One of the most fascinating and rare parts of this portrait is seeing Allen and the simple typewriter he has used to type every film script and even every joke since his career began as a writer and nightclub performer in the 50’s. He has never gone to a computer and never changed typewriters. Considering what an antique typewriters have become I asked Weide if he asked Allen where he even gets the ribbons to keep using it. He said he did ask but couldn’t use the rather long answer in the film. “He said there’s a place downtown and every now and then he’ll send someone over and just buy boxes of them. And I said ‘you’re famously inept when it comes to anything sort of mechanical, how do you even know how to change the ribbon?’ He says ‘I’ll throw a dinner party. And I’ll be sure to invite someone who I know knows how to change it…So right around dessert I’ll kinda sidle up to them and say, hey, when you were here before didn’t you change my typewriter ribbon? And they’ll say , yeah and I’ll say hey do you wanna come up and take a look again?’ And then he cons them into changing the ribbon,” Weide explained.

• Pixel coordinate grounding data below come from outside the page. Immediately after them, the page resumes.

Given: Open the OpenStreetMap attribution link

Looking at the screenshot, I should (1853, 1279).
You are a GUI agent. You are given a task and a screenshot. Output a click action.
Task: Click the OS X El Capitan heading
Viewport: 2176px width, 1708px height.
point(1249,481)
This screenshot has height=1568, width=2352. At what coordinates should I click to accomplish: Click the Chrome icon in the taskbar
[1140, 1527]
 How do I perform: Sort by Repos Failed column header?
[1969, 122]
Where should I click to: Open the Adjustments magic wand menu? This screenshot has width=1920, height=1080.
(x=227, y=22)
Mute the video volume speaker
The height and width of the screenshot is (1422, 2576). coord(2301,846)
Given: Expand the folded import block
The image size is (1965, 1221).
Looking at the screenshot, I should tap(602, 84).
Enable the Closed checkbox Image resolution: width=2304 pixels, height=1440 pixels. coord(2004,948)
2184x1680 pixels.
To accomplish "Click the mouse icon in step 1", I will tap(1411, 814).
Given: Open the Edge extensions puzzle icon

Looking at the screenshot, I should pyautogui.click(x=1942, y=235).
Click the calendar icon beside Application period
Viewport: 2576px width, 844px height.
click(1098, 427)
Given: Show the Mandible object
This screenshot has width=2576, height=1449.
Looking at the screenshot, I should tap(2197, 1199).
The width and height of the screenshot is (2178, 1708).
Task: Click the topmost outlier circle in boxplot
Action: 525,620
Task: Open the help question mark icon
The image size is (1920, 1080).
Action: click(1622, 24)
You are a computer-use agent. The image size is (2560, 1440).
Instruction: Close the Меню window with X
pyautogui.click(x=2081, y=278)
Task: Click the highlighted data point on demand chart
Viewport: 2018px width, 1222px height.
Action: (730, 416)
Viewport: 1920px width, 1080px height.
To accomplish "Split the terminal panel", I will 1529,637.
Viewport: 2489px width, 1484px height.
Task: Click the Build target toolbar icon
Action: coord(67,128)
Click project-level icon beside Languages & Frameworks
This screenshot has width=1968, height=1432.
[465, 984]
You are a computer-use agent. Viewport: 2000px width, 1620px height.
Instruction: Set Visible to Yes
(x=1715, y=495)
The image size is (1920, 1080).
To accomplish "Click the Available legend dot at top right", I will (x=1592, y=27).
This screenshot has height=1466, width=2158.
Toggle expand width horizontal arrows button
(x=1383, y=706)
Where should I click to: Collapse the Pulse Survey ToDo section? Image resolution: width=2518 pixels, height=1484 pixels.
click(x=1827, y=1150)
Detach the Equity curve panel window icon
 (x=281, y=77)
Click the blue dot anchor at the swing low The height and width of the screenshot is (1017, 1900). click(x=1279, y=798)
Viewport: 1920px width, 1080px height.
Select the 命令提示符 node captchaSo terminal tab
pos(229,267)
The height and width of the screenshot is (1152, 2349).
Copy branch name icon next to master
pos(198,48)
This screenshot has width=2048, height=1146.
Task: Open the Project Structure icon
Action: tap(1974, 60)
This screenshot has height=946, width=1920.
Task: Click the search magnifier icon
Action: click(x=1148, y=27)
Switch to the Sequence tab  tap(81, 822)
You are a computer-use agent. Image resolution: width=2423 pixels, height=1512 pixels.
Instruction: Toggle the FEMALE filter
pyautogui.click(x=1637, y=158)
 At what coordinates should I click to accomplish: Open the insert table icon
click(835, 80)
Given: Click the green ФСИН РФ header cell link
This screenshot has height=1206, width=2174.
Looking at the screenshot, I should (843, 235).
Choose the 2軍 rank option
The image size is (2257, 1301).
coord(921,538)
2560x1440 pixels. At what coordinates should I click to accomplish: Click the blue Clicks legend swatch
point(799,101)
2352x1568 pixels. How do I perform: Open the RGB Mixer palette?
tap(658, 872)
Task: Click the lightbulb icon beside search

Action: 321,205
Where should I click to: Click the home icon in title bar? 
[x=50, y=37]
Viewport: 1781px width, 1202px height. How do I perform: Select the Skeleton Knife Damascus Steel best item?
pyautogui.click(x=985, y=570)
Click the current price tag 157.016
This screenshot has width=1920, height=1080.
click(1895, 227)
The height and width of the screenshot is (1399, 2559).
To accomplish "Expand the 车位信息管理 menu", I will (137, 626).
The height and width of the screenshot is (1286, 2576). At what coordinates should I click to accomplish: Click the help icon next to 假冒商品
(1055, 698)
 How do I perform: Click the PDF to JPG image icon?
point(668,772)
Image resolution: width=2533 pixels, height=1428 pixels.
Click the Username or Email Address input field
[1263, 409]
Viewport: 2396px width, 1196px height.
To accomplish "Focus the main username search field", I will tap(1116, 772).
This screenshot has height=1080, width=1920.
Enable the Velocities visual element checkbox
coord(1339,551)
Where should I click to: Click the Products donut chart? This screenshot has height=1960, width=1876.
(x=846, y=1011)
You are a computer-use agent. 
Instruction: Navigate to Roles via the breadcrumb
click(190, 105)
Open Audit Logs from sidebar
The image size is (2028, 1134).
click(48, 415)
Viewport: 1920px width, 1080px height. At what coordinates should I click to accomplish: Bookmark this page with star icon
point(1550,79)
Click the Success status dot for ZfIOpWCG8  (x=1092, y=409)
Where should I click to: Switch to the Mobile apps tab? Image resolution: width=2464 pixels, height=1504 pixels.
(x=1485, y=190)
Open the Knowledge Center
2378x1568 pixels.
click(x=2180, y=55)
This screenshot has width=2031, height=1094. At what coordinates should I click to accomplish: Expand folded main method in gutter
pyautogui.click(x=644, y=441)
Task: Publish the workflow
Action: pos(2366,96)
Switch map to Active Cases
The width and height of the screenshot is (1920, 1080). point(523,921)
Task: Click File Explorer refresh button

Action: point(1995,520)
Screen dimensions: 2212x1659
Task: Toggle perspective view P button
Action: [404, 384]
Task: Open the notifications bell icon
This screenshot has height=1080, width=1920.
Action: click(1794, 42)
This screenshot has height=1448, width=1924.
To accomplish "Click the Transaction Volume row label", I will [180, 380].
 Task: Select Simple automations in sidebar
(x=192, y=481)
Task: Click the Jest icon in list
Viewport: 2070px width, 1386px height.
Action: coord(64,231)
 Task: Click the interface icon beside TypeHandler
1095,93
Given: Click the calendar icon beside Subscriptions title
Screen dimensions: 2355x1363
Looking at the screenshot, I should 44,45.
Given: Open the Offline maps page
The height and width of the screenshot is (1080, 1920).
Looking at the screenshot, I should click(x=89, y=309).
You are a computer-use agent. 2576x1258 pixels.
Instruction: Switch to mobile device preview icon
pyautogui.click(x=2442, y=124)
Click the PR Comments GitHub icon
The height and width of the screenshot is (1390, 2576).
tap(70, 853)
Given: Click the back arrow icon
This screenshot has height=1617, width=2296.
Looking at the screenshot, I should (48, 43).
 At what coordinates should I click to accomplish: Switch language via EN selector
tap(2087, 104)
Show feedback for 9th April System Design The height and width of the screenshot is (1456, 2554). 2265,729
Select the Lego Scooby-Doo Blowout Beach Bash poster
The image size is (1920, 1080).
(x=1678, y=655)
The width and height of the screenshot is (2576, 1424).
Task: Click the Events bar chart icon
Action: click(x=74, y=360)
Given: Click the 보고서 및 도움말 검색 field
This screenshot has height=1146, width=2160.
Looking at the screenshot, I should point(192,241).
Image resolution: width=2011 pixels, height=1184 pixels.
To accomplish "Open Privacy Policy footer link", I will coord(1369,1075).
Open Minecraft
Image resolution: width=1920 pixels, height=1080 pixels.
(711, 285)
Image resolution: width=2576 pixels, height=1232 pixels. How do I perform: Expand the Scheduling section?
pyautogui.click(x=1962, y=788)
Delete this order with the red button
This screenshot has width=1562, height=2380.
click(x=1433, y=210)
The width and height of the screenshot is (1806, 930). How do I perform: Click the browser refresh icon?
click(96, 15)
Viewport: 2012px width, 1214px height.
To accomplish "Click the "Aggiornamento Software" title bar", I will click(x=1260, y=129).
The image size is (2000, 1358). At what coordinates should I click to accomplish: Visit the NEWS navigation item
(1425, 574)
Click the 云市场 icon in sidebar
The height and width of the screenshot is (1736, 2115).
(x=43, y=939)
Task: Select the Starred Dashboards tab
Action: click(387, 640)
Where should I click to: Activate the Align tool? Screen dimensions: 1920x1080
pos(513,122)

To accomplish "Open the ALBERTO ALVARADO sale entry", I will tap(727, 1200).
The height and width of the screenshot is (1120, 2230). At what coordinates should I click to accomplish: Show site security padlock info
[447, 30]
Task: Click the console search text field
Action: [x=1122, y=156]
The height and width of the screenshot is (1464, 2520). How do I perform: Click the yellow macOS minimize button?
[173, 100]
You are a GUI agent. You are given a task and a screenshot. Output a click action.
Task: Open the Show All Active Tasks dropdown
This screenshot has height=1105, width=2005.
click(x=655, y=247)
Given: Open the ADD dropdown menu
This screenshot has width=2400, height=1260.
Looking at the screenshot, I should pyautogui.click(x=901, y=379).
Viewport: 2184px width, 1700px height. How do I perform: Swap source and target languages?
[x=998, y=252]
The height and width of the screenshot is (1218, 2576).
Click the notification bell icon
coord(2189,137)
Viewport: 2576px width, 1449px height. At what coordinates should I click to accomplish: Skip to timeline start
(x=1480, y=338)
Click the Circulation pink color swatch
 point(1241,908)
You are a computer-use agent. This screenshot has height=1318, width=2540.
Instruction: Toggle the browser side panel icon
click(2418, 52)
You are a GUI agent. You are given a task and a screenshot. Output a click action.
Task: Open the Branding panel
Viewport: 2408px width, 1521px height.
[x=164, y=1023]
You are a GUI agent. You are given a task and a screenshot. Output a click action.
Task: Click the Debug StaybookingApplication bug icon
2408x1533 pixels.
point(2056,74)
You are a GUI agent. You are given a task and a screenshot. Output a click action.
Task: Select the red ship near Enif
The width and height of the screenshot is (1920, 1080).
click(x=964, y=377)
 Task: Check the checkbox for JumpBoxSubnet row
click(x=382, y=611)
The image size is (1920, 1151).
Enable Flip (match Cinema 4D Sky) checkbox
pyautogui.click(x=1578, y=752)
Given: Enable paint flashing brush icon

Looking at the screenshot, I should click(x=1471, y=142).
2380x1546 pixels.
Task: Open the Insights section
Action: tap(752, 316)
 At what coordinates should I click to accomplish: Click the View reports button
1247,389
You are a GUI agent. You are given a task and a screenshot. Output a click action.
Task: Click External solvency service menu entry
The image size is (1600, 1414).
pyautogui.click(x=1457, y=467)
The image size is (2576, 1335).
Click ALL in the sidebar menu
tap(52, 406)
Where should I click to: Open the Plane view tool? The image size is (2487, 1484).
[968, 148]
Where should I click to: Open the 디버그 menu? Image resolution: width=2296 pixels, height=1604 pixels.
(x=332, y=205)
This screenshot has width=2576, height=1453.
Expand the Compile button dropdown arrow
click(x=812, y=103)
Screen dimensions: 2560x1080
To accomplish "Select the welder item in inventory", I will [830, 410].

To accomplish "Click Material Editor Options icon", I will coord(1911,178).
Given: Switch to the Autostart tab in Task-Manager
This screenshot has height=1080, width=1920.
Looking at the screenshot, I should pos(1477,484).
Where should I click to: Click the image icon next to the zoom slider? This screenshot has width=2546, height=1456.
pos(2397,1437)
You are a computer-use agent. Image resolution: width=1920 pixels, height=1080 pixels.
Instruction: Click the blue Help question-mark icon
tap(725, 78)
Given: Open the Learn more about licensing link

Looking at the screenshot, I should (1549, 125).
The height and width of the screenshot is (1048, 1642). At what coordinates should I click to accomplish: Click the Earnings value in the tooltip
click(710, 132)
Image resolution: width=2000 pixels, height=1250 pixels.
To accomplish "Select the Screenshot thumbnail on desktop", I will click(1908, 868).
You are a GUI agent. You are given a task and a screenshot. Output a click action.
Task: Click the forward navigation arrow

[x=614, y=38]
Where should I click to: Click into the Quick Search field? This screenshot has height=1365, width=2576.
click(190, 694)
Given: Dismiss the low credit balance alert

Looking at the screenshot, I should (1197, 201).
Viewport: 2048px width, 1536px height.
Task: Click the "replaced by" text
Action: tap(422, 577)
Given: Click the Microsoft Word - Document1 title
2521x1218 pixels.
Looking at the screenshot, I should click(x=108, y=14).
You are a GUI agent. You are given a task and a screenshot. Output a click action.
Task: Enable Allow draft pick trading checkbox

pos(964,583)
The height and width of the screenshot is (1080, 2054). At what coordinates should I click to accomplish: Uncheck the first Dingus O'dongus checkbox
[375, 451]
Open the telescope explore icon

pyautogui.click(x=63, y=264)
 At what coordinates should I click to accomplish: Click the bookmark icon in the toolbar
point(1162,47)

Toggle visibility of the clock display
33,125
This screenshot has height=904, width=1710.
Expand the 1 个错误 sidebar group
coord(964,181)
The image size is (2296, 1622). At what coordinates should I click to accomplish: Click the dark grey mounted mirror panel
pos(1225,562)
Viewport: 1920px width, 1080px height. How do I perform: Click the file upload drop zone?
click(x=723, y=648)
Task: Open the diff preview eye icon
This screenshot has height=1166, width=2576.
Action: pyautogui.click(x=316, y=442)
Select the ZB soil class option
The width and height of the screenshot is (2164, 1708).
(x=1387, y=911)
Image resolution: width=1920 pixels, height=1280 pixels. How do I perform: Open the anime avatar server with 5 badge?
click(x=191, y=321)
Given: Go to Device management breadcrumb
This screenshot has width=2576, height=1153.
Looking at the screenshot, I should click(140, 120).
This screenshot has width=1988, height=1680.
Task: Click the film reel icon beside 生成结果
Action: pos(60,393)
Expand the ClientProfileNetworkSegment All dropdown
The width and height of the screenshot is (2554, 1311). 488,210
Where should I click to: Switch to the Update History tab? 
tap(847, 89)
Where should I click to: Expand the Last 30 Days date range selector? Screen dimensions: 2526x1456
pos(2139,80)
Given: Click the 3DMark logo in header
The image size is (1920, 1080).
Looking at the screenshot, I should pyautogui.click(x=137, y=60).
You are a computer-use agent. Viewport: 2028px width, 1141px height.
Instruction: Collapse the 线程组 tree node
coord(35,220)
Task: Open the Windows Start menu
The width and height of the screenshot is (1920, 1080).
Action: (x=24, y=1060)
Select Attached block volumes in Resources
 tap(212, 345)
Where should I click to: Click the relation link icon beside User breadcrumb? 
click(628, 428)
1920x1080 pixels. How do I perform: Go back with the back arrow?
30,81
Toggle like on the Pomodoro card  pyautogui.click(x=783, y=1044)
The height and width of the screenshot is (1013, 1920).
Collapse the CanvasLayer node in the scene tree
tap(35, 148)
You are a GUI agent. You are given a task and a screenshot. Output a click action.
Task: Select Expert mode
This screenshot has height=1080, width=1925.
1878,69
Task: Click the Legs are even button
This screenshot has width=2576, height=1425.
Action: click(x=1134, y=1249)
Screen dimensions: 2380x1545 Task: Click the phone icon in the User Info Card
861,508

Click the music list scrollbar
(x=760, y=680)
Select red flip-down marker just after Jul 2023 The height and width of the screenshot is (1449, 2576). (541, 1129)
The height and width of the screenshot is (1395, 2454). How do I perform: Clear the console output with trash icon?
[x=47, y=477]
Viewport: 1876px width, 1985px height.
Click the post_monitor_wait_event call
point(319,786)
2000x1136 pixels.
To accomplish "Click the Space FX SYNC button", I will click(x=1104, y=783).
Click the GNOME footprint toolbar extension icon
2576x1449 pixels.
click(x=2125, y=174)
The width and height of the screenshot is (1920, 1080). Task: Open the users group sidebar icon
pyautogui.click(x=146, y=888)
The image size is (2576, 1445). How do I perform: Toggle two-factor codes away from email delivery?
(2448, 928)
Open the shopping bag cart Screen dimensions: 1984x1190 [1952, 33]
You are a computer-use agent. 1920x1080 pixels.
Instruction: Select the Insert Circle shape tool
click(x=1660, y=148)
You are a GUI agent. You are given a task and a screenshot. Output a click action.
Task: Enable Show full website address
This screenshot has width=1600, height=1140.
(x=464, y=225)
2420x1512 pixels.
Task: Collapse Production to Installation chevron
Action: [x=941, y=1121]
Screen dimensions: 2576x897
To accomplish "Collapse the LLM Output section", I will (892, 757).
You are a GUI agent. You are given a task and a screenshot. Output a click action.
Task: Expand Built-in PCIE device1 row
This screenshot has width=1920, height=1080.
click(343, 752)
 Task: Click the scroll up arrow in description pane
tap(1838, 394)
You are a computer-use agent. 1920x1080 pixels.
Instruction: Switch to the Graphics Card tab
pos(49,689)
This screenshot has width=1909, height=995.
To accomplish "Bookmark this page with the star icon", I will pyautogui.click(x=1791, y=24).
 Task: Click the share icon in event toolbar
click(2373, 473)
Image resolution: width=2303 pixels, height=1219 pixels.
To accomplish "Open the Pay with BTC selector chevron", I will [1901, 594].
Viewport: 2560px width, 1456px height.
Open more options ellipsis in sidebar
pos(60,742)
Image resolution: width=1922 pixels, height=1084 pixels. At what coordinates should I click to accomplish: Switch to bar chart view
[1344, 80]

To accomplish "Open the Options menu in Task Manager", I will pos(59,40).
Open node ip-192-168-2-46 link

Despite all the rare personal insights into Allen and all the access into his apartment there is no sign of the three Oscars he won (two as director and co-writer of Annie Hall in 1978 and another writing Oscar in 1988 for Hannah and Her Sisters). Nor is there any sign of the 21 Academy certificates signifying all of his nominations (the last coming for 2005’s Match Point). “I doubt he even knows where they are, and I’m not kidding about that, ” Weide told me. “Because he gave all that stuff, all those toys to his parents and his parents are both gone now. Maybe his sister has them or something but no, you walk into his house and you would have no idea he’s in show business at all. There’s no movie posters on the wall, there’s no pictures of him with celebrities. It’s all very tasteful but it could be the apartment of a lawyer or doctor or something. There’s nothing that indictates that it’s Woody Allen. He doesn’t have distain for that stuff, he’s just not interested. So it’s not like ‘what are they giving me these Oscars for?’ It was kinda ‘Ahh, that’s nice’. And he gave them to his parents.”
The fact is Allen has never attended a single Oscar ceremony where he was nominated and has appeared on the show only once , post 9/11 when he was recruited to do a tribute to New York filmmaking on the 2002 Oscarcast. Should Midnight in Paris bring him more nominations as I expect , you can bet he won’t be at the Kodak to see if he wins. But Weide’s once-in-a-lifetime portrait of this icon will certainly remind viewers (and voters) why he still deserves to be in the Oscar hunt, whether he wants them or not.